Among the findings from the analysis were:

  • Massage therapy (30.4 percent) was the most commonly recommended complementary health approach, followed by chiropractic/osteopathic manipulation (27.1 percent), herbs/nonvitamin supplements (26.5 percent), yoga (25.6 percent), and acupuncture (22.4 percent).
  • The most commonly recommended approaches by general/family practice physicians were chiropractic/osteopathic manipulation (54 percent) and massage therapy (52.6 percent). The least recommended approach by general/family practice physicians was mind-body therapies (27.8 percent).
  • More than half of psychiatrists (53.1 percent) recommended mind-body therapies.
  • Pediatricians recommended herbs/other nonvitamin supplements most (27.2 percent) and acupuncture least (13.1 percent).

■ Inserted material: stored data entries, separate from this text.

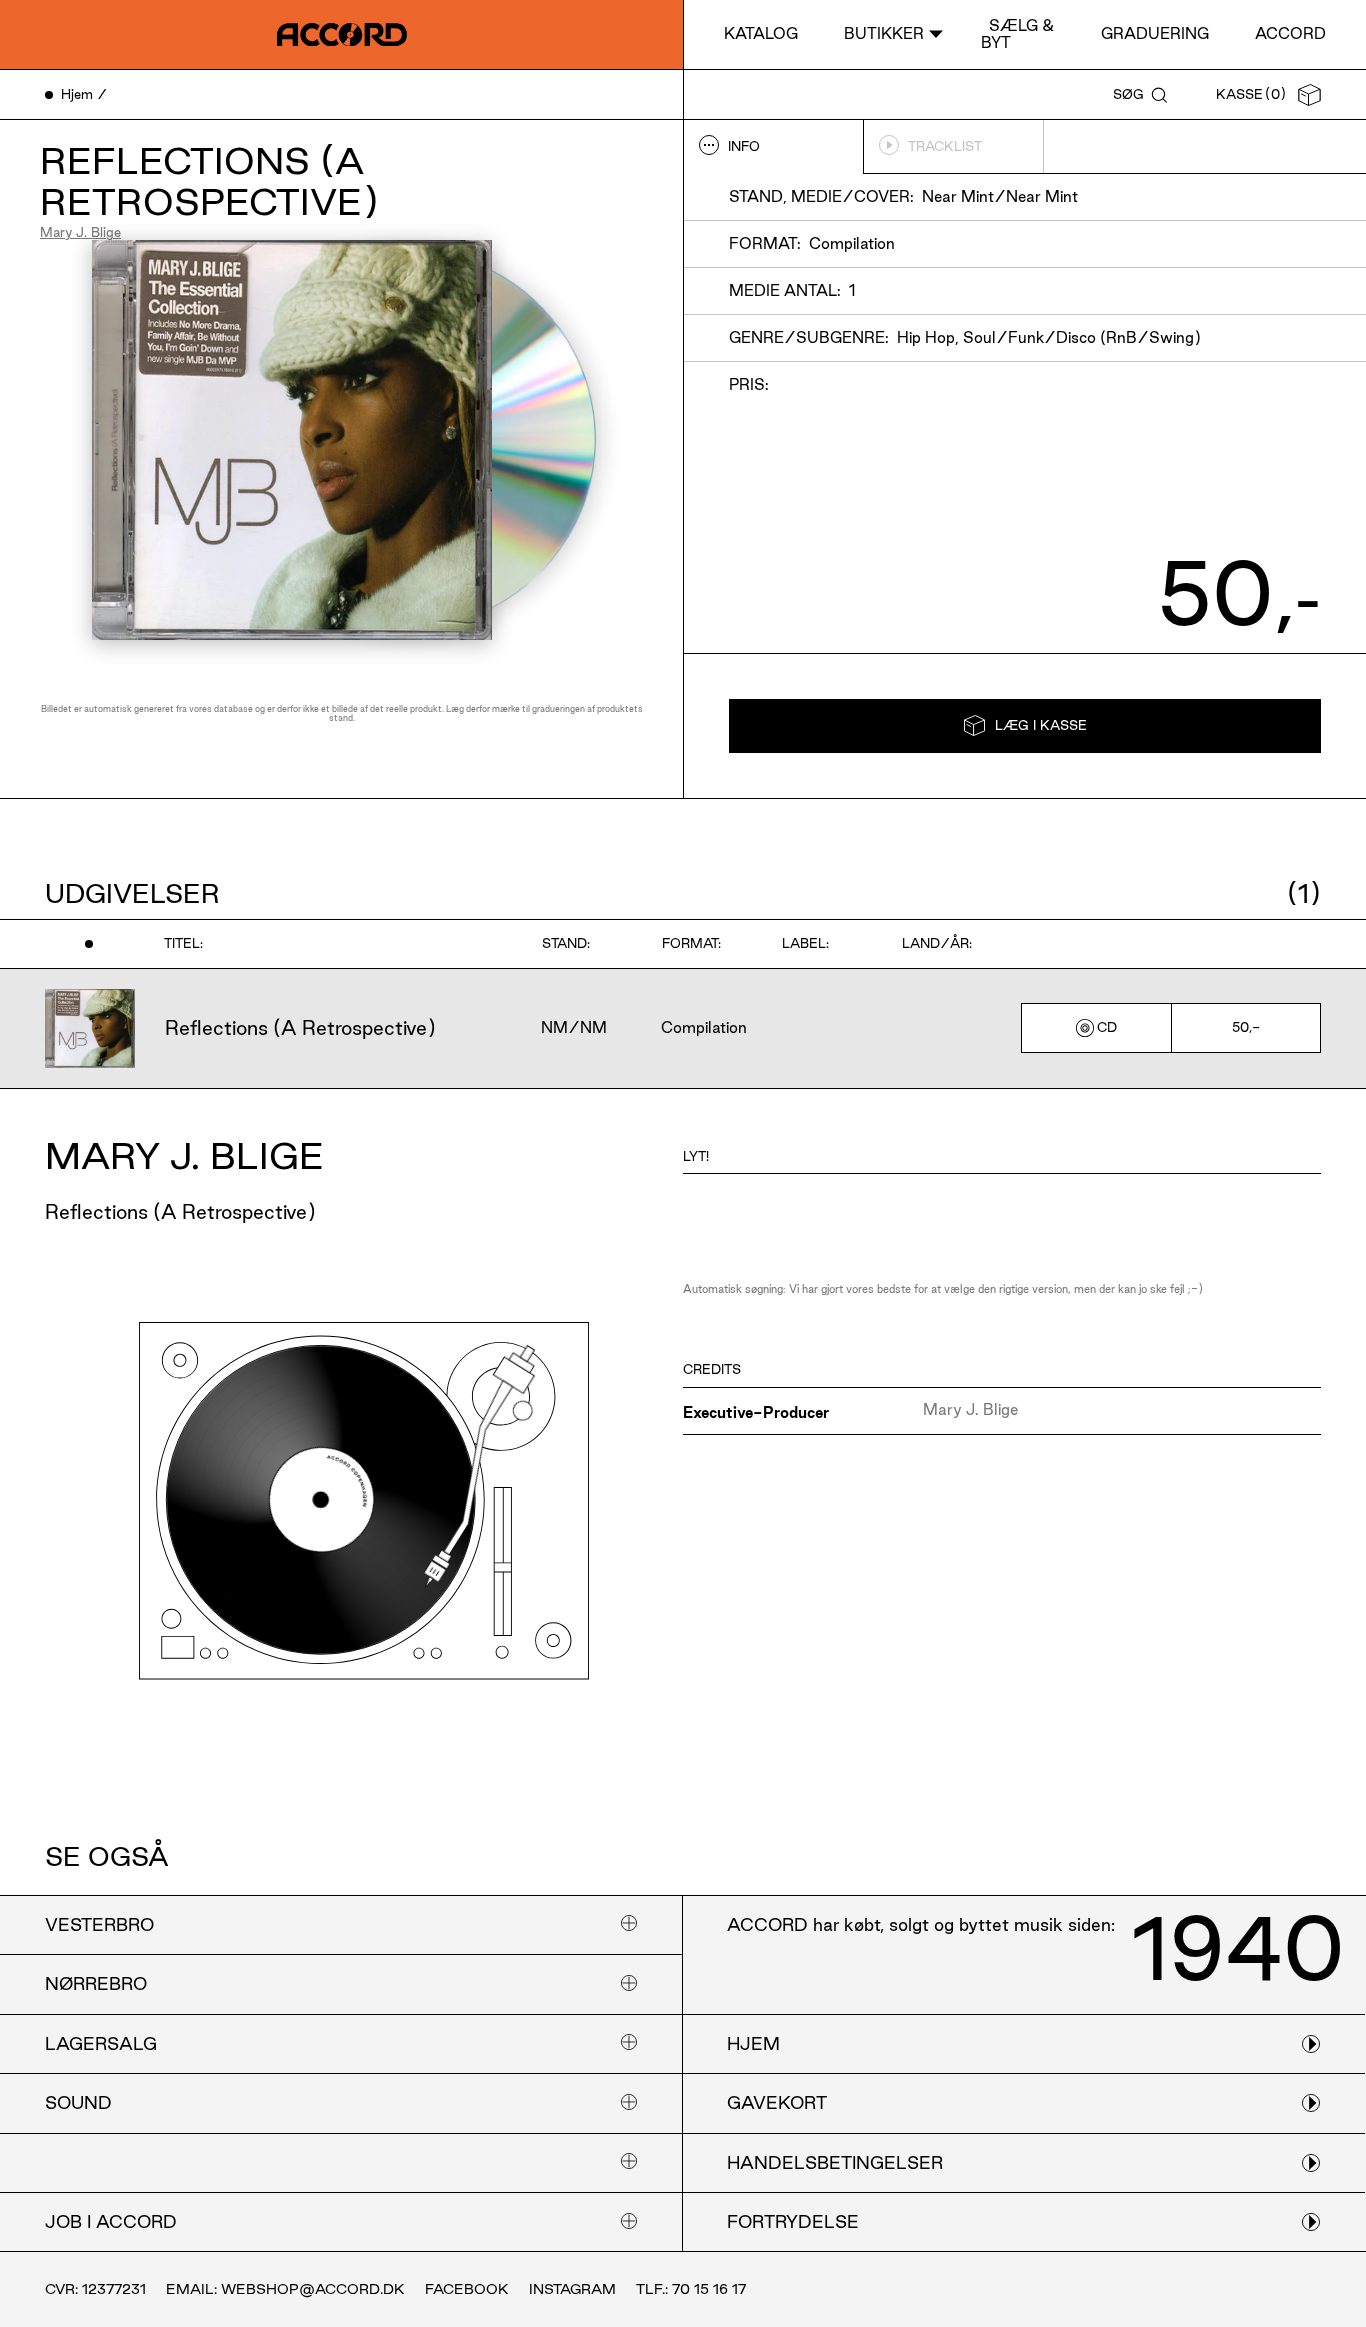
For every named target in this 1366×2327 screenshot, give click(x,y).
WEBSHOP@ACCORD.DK (313, 2289)
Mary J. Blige (80, 232)
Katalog (761, 33)
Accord (1290, 33)
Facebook (467, 2289)
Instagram (572, 2289)
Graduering (1155, 33)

  • Psychiatrists, obstetricians/gynecologists, and pediatricians were less likely to recommend chiropractic/osteopathic manipulation than general and family practitioners.
  • Of all U.S. physicians, 53.1 percent recommended at least one complementary health approach to their patients during the previous 12 months.

The researchers noted that these findings may help consumers, physicians, and medical schools to better understand potential differences in use of complementary health approaches with patients.